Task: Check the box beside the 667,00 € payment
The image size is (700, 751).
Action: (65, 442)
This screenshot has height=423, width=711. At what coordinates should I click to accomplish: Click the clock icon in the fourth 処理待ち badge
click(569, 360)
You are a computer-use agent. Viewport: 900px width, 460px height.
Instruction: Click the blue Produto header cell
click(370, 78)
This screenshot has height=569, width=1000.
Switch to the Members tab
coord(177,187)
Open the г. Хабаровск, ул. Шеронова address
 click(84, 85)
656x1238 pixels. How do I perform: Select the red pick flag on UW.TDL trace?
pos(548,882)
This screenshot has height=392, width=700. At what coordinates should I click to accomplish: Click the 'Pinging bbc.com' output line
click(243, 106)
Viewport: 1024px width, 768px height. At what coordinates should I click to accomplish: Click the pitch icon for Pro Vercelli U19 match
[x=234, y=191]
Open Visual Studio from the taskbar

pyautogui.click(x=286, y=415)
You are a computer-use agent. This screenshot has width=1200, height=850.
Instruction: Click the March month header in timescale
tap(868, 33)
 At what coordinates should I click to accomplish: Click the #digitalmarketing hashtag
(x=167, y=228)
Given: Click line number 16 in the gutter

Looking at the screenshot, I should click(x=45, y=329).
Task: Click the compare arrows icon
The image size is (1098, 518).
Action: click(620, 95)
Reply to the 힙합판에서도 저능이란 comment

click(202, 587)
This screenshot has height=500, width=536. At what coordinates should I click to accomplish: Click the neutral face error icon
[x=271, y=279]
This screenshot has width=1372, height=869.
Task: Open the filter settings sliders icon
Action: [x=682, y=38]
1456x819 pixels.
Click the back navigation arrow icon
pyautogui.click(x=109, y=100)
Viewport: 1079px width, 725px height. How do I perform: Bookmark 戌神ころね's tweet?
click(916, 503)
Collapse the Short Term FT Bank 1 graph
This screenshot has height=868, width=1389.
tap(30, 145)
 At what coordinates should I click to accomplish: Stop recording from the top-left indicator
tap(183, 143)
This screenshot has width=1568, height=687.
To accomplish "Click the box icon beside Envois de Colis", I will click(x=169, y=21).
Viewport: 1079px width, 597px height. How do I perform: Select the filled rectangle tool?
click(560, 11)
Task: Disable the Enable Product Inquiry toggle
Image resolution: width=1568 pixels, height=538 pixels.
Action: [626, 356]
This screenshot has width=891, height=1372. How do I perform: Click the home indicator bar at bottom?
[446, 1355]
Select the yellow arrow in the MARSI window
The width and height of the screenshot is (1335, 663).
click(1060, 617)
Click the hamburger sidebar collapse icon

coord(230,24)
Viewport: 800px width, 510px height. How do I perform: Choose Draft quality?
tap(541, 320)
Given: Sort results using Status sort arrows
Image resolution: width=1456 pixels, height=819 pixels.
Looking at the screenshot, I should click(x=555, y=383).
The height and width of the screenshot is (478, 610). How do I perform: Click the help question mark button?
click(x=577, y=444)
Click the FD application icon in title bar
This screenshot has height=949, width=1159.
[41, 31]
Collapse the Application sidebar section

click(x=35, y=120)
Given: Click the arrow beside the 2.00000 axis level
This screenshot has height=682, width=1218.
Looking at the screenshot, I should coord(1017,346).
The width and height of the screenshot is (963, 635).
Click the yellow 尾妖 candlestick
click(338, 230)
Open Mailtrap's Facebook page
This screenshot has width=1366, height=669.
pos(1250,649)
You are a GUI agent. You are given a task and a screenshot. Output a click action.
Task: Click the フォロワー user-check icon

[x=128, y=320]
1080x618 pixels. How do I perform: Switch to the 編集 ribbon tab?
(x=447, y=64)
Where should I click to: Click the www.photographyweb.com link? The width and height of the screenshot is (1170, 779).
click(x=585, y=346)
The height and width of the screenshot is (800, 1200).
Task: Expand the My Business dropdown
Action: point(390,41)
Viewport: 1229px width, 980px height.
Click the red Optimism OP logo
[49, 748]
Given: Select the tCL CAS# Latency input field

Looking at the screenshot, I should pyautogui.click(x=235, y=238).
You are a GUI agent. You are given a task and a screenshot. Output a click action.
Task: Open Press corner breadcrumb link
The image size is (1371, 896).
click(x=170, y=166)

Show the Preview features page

----------

- [Exercise]
Would you count the lines in the data that include the word "arrows" and reply with only the number?

- [Reply to the task]
2